**YOUR GOAL**.
Locate each line in the entries below that contains the word "field", and copy every such line.

Saved data entries
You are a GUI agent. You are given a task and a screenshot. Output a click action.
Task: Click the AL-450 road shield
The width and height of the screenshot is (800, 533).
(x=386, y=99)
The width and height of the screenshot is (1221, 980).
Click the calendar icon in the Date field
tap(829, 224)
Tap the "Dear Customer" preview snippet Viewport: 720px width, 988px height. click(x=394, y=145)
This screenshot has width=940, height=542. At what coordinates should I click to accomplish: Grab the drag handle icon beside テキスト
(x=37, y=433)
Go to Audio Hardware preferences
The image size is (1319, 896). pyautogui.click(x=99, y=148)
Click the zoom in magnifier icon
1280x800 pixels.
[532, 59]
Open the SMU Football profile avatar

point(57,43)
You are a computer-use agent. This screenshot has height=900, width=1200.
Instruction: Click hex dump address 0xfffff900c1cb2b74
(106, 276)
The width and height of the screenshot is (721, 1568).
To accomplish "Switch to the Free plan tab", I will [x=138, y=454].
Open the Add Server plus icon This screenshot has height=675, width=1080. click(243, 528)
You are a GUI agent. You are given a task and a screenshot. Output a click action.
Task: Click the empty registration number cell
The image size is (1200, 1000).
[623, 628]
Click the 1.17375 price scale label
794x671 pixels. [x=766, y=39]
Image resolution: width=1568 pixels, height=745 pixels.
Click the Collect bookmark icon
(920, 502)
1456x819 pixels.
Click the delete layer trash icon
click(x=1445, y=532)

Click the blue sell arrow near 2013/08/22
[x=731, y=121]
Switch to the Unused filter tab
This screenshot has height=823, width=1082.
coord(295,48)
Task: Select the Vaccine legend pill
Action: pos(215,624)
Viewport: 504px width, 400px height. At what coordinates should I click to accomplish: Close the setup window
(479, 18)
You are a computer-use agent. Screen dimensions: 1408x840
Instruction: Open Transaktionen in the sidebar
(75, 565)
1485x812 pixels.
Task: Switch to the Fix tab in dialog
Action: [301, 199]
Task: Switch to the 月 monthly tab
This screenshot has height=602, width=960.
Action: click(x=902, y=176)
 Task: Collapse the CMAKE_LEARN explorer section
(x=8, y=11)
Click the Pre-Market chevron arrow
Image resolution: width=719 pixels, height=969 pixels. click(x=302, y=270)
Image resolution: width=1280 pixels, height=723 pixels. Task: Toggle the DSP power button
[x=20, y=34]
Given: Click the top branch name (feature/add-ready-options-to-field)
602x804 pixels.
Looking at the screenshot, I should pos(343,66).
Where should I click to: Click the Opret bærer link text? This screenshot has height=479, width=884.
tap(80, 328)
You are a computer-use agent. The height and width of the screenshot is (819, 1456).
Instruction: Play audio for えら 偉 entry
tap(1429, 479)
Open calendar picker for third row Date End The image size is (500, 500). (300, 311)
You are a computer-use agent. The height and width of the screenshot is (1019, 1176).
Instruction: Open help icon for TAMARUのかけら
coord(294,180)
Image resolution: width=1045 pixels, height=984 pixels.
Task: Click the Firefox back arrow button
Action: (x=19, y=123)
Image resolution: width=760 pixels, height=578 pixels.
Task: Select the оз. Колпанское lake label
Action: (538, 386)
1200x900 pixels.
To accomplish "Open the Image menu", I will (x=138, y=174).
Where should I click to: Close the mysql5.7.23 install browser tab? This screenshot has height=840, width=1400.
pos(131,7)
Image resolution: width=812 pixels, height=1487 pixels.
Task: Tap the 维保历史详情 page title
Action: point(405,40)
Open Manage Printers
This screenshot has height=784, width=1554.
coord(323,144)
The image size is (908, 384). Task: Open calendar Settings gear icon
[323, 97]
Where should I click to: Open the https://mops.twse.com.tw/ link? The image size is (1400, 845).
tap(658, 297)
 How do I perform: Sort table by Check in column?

**WRITTEN REPLY**.
Click the calendar icon in the Date field
Given: Click the top branch name (feature/add-ready-options-to-field)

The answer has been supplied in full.